The next morning, we saw where they had upset the bear-fat into the "salts." The oil had not cooled, and of course it soaked down into the loose salts. In their eagerness to get the warm grease, the rabid brutes had eaten grease and salts together.
"Well," said Ed, "some of 'em will be troubled with dyspepsia after this, that's certain."
This was Wednesday. Friday morning, Vet and I set off to go to the settlement. We followed down Mud Stream five miles, to where it entered the Penobscot. Here there was, or had recently been, open water, now only partly frozen over.
We could not get upon the river at the forks, and had to follow up the bank thirty or forty rods. We had gone only a few steps when we came upon a dead wolf, lying close down to the water's edge, among brush and drift-stuff.
"Here's one of our friends!" cried Vet, laughing.
We hauled the carcass up to the top of the bank. It was a good-sized wolf, as large as a fox-hound.
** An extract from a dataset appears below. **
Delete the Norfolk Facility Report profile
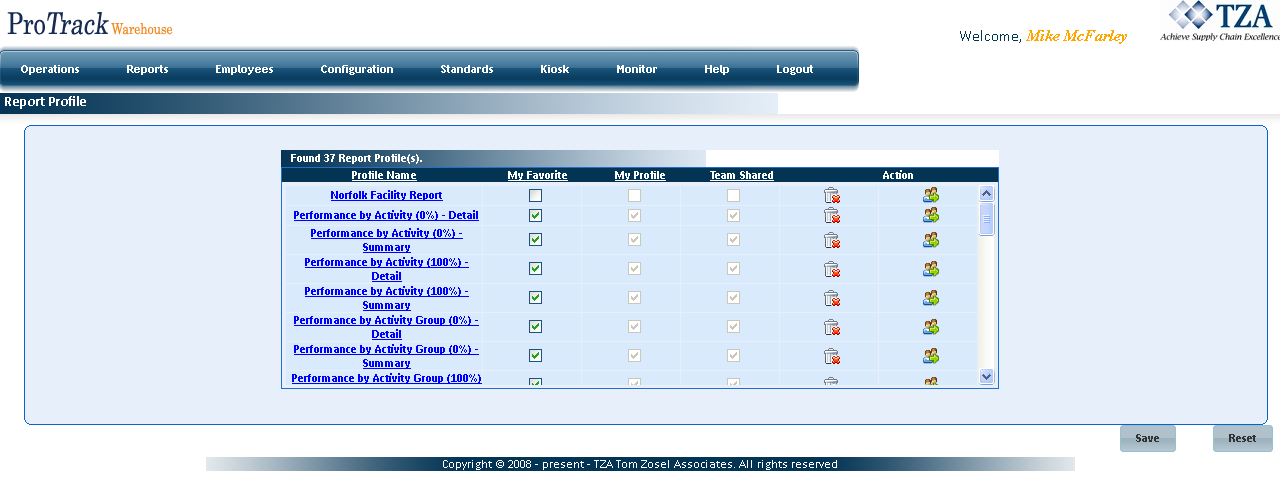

We felt pretty happy, for the State then paid a bounty of eight dollars on wolf-scalps; and the hide–if we could get it off–would bring two or three dollars more.
Well, we had not gone four rods further when we came upon another wolf, curled up, dead, near the water. And–to cut the story short–we found eight dead wolves lying along that strip of open water.
The "salts" had proved a fatal meal for them.
We were not long going for Ed, and then we skinned the lot. But it was a tough job. We could not help cutting the hides considerably, and in consequence of this, we obtained but eleven dollars for these. We got seventy-six dollars in all, however, and this was a large amount for us in those hard, self-denying days.